▶ **Information provided**:
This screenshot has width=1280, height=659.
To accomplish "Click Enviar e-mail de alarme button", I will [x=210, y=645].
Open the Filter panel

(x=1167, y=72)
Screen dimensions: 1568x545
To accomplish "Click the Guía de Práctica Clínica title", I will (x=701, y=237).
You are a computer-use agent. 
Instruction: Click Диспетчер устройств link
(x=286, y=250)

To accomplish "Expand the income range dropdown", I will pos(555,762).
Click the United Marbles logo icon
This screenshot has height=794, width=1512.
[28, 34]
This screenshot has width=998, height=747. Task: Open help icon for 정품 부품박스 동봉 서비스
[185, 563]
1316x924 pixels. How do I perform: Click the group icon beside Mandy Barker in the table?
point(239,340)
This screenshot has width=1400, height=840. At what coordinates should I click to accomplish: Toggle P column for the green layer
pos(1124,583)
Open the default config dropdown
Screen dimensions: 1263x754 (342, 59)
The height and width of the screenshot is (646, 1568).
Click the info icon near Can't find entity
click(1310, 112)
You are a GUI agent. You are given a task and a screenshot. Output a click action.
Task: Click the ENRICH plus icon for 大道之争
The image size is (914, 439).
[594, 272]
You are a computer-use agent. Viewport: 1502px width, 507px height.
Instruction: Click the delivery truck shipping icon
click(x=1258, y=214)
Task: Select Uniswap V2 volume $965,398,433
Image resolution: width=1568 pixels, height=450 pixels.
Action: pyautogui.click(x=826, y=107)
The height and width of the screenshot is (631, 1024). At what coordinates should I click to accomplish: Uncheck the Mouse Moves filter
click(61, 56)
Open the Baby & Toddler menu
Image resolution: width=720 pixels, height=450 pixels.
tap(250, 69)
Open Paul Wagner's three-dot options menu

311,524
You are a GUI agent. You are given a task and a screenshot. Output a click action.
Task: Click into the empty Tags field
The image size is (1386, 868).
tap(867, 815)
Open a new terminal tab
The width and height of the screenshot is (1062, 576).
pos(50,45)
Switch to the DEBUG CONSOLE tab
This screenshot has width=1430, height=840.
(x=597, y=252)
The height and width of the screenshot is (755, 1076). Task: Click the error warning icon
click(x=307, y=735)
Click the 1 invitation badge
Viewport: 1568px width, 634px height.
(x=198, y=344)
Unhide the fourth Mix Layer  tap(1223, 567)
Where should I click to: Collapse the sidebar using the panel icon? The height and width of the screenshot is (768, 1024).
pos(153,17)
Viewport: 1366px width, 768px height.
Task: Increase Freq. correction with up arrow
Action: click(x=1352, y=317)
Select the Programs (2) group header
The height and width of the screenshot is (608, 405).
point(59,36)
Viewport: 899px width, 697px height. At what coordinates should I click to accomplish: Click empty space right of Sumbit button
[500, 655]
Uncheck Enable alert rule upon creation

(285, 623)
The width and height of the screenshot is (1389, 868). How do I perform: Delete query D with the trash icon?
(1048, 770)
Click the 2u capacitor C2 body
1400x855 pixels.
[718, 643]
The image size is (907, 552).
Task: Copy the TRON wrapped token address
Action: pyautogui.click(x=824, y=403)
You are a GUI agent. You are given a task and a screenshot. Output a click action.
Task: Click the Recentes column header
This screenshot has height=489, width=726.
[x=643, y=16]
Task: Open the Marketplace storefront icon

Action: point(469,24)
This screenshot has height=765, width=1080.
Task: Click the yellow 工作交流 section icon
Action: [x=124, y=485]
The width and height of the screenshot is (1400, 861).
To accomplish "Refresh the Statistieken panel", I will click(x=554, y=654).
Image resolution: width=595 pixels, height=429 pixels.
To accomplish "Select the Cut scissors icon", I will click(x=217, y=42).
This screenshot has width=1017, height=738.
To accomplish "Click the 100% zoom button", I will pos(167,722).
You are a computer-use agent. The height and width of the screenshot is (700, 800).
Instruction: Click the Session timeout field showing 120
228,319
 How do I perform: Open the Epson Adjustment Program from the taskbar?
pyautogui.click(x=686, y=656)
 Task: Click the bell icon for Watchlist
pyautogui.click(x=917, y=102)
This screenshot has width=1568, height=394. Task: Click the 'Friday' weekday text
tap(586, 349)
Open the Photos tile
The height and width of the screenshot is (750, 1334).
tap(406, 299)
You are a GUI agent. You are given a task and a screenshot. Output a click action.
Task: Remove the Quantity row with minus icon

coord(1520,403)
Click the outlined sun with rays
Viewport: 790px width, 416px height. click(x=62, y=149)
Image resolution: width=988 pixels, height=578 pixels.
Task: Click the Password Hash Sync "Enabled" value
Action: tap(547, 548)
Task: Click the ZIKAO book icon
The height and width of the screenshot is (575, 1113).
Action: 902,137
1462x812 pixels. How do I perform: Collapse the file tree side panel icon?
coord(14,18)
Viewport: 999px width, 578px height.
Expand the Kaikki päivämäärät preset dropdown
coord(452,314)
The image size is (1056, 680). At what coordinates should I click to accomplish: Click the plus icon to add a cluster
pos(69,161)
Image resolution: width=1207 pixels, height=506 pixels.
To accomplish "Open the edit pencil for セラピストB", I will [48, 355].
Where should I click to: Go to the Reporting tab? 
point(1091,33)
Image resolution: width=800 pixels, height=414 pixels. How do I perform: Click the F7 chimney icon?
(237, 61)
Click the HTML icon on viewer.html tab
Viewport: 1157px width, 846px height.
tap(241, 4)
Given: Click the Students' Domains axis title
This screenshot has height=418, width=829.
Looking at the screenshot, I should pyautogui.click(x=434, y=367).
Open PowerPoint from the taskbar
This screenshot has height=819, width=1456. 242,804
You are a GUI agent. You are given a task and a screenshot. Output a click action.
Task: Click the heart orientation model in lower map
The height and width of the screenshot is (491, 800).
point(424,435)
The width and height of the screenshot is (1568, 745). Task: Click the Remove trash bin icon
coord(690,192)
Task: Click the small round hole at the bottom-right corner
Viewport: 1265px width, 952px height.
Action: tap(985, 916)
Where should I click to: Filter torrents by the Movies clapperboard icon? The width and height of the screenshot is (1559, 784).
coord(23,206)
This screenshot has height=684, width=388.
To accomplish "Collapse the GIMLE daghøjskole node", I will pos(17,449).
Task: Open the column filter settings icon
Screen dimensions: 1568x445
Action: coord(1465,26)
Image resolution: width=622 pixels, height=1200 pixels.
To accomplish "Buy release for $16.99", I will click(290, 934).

▶ **Given request**: Reproduce all of the records above verbatim, line for line, without omitting or altering anything.

▶ **Result for this exercise**:
This screenshot has width=1280, height=659.
To accomplish "Click Enviar e-mail de alarme button", I will [x=210, y=645].
Open the Filter panel

(x=1167, y=72)
Screen dimensions: 1568x545
To accomplish "Click the Guía de Práctica Clínica title", I will (x=701, y=237).
You are a computer-use agent. 
Instruction: Click Диспетчер устройств link
(x=286, y=250)

To accomplish "Expand the income range dropdown", I will pos(555,762).
Click the United Marbles logo icon
This screenshot has height=794, width=1512.
[28, 34]
This screenshot has width=998, height=747. Task: Open help icon for 정품 부품박스 동봉 서비스
[185, 563]
1316x924 pixels. How do I perform: Click the group icon beside Mandy Barker in the table?
point(239,340)
This screenshot has width=1400, height=840. At what coordinates should I click to accomplish: Toggle P column for the green layer
pos(1124,583)
Open the default config dropdown
Screen dimensions: 1263x754 (342, 59)
The height and width of the screenshot is (646, 1568).
Click the info icon near Can't find entity
click(1310, 112)
You are a GUI agent. You are given a task and a screenshot. Output a click action.
Task: Click the ENRICH plus icon for 大道之争
The image size is (914, 439).
[594, 272]
You are a computer-use agent. Viewport: 1502px width, 507px height.
Instruction: Click the delivery truck shipping icon
click(x=1258, y=214)
Task: Select Uniswap V2 volume $965,398,433
Image resolution: width=1568 pixels, height=450 pixels.
Action: pyautogui.click(x=826, y=107)
The height and width of the screenshot is (631, 1024). At what coordinates should I click to accomplish: Uncheck the Mouse Moves filter
click(61, 56)
Open the Baby & Toddler menu
Image resolution: width=720 pixels, height=450 pixels.
tap(250, 69)
Open Paul Wagner's three-dot options menu

311,524
You are a GUI agent. You are given a task and a screenshot. Output a click action.
Task: Click into the empty Tags field
The image size is (1386, 868).
tap(867, 815)
Open a new terminal tab
The width and height of the screenshot is (1062, 576).
pos(50,45)
Switch to the DEBUG CONSOLE tab
This screenshot has width=1430, height=840.
(x=597, y=252)
The height and width of the screenshot is (755, 1076). Task: Click the error warning icon
click(x=307, y=735)
Click the 1 invitation badge
Viewport: 1568px width, 634px height.
(x=198, y=344)
Unhide the fourth Mix Layer  tap(1223, 567)
Where should I click to: Collapse the sidebar using the panel icon? The height and width of the screenshot is (768, 1024).
pos(153,17)
Viewport: 1366px width, 768px height.
Task: Increase Freq. correction with up arrow
Action: click(x=1352, y=317)
Select the Programs (2) group header
The height and width of the screenshot is (608, 405).
point(59,36)
Viewport: 899px width, 697px height. At what coordinates should I click to accomplish: Click empty space right of Sumbit button
[500, 655]
Uncheck Enable alert rule upon creation

(285, 623)
The width and height of the screenshot is (1389, 868). How do I perform: Delete query D with the trash icon?
(1048, 770)
Click the 2u capacitor C2 body
1400x855 pixels.
[718, 643]
The image size is (907, 552).
Task: Copy the TRON wrapped token address
Action: pyautogui.click(x=824, y=403)
You are a GUI agent. You are given a task and a screenshot. Output a click action.
Task: Click the Recentes column header
This screenshot has height=489, width=726.
[x=643, y=16]
Task: Open the Marketplace storefront icon

Action: point(469,24)
This screenshot has height=765, width=1080.
Task: Click the yellow 工作交流 section icon
Action: [x=124, y=485]
The width and height of the screenshot is (1400, 861).
To accomplish "Refresh the Statistieken panel", I will click(x=554, y=654).
Image resolution: width=595 pixels, height=429 pixels.
To accomplish "Select the Cut scissors icon", I will click(x=217, y=42).
This screenshot has width=1017, height=738.
To accomplish "Click the 100% zoom button", I will pos(167,722).
You are a computer-use agent. The height and width of the screenshot is (700, 800).
Instruction: Click the Session timeout field showing 120
228,319
 How do I perform: Open the Epson Adjustment Program from the taskbar?
pyautogui.click(x=686, y=656)
 Task: Click the bell icon for Watchlist
pyautogui.click(x=917, y=102)
This screenshot has width=1568, height=394. Task: Click the 'Friday' weekday text
tap(586, 349)
Open the Photos tile
The height and width of the screenshot is (750, 1334).
tap(406, 299)
You are a GUI agent. You are given a task and a screenshot. Output a click action.
Task: Remove the Quantity row with minus icon

coord(1520,403)
Click the outlined sun with rays
Viewport: 790px width, 416px height. click(x=62, y=149)
Image resolution: width=988 pixels, height=578 pixels.
Task: Click the Password Hash Sync "Enabled" value
Action: tap(547, 548)
Task: Click the ZIKAO book icon
The height and width of the screenshot is (575, 1113).
Action: 902,137
1462x812 pixels. How do I perform: Collapse the file tree side panel icon?
coord(14,18)
Viewport: 999px width, 578px height.
Expand the Kaikki päivämäärät preset dropdown
coord(452,314)
The image size is (1056, 680). At what coordinates should I click to accomplish: Click the plus icon to add a cluster
pos(69,161)
Image resolution: width=1207 pixels, height=506 pixels.
To accomplish "Open the edit pencil for セラピストB", I will [48, 355].
Where should I click to: Go to the Reporting tab? 
point(1091,33)
Image resolution: width=800 pixels, height=414 pixels. How do I perform: Click the F7 chimney icon?
(237, 61)
Click the HTML icon on viewer.html tab
Viewport: 1157px width, 846px height.
tap(241, 4)
Given: Click the Students' Domains axis title
This screenshot has height=418, width=829.
Looking at the screenshot, I should pyautogui.click(x=434, y=367).
Open PowerPoint from the taskbar
This screenshot has height=819, width=1456. 242,804
You are a GUI agent. You are given a task and a screenshot. Output a click action.
Task: Click the heart orientation model in lower map
The height and width of the screenshot is (491, 800).
point(424,435)
The width and height of the screenshot is (1568, 745). Task: Click the Remove trash bin icon
coord(690,192)
Task: Click the small round hole at the bottom-right corner
Viewport: 1265px width, 952px height.
Action: tap(985, 916)
Where should I click to: Filter torrents by the Movies clapperboard icon? The width and height of the screenshot is (1559, 784).
coord(23,206)
This screenshot has height=684, width=388.
To accomplish "Collapse the GIMLE daghøjskole node", I will pos(17,449).
Task: Open the column filter settings icon
Screen dimensions: 1568x445
Action: coord(1465,26)
Image resolution: width=622 pixels, height=1200 pixels.
To accomplish "Buy release for $16.99", I will click(290, 934).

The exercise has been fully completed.